Wie der Verwaltungsgerichtshof im Erkenntnis vom , 88/14/0093, Slg Nr 6742/F, ausgeführt hat, kann nur eine (bloße) Ablebensversicherung, nicht jedoch auch eine Er- und Ablebensversicherung als Teilhaberversicherung in Betracht kommen, weil die für den Erlebensfall vorgesehene Versicherungssumme nicht dazu dient, das für eine Teilhaberversicherung typische Risiko abzudecken, das im ABLEBEN eines Gesellschafters und in den mit der Abfindung seiner Erben verbundenen finanziellen Belastungen der übrigen Gesellschafter besteht. Da es sich bei der von der Beschwerdeführerin abgeschlossenen Versicherung unbestritten um eine Er- und Ablebensversicherung handelt, kann sie schon aus diesem Grund nicht als Teilhaberversicherung im Sinn der Ausführungen der belangten Behörde angesehen werden.

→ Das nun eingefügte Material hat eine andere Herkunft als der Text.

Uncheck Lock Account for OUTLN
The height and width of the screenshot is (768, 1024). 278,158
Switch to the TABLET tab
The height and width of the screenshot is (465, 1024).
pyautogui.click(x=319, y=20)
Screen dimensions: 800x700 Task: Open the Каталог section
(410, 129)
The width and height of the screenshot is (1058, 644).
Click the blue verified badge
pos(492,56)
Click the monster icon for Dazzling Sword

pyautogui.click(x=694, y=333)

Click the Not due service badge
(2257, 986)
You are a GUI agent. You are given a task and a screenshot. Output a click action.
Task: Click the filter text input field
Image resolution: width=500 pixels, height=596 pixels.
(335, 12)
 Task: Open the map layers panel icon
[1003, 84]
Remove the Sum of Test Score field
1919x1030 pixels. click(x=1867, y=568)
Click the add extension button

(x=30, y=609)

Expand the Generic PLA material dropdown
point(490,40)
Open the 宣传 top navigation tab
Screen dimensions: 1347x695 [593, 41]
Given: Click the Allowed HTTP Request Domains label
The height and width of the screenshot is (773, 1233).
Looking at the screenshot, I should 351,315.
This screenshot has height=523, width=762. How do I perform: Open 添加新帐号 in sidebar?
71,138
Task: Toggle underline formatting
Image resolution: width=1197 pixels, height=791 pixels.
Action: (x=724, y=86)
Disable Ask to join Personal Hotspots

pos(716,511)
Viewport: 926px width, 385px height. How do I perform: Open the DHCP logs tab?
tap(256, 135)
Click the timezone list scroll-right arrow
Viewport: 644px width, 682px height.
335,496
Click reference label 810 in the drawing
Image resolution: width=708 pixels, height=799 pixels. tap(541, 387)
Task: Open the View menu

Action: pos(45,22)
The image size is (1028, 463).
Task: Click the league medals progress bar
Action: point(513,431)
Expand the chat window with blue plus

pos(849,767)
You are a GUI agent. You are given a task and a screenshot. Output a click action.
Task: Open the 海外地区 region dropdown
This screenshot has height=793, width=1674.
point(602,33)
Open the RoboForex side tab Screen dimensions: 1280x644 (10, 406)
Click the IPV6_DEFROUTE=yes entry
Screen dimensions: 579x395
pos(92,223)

Darüberhinaus kann eine Teilhaberversicherung als Lebensversicherung aber auch nicht als zum gewillkürten Betriebsvermögen gehörend angesehen werden. Eine Lebensversicherung als Vermögenswert, dessen Verfügbarkeit von einem zweifelsohne in die private Sphäre fallenden Geschehnis abhängig ist, gehört zum notwendigen Privatvermögen, weil Vertragsverhältnisse, die den Privatbereich der Gesellschafter betreffen, bei der Gewinnermittlung einer Personengesellschaft außer Betracht zu lassen sind. Es müssen daher Aufwendungen und Erträge aus einer von einer Personengesellschaft auf das Leben der Gesellschafter geschlossenen Lebensversicherung bei der Ermittlung der Einkünfte der Gesellschafter stets außer Ansatz bleiben (vgl BFH vom , IV R 56/87, BStBl 1989, Teil II, 657, BFH vom , VIII R 63/88, BStBl 1990, Teil II, 1017, sowie Quantschnigg/Schuch, Einkommensteuer-Handbuch, Tz 39 zu § 4,
Stichwort - Teilhaberversicherung).
Da die belangte Behörde in Verkennung der Rechtslage die Lebensversicherung als zum Betriebsvermögen gehörend und somit die im Jahr 1982 ausgezahlte Versicherungssumme als Betriebseinnahme angesehen hat, erweist sich der angefochtene Bescheid nicht nur hinsichtlich des Jahres 1982, sondern - wegen der sich ergebenden steuerlichen Konsequenzen - auch hinsichtlich des Jahres 1985 als inhaltlich rechtswidrig und war daher gemäß § 42 Abs 2 Z 1 VwGG aufzuheben.
Die Entscheidung über den Aufwandersatz stützt sich auf die §§ 47 ff VwGG in Verbindung mit der Verordnung BGBl Nr 416/1994.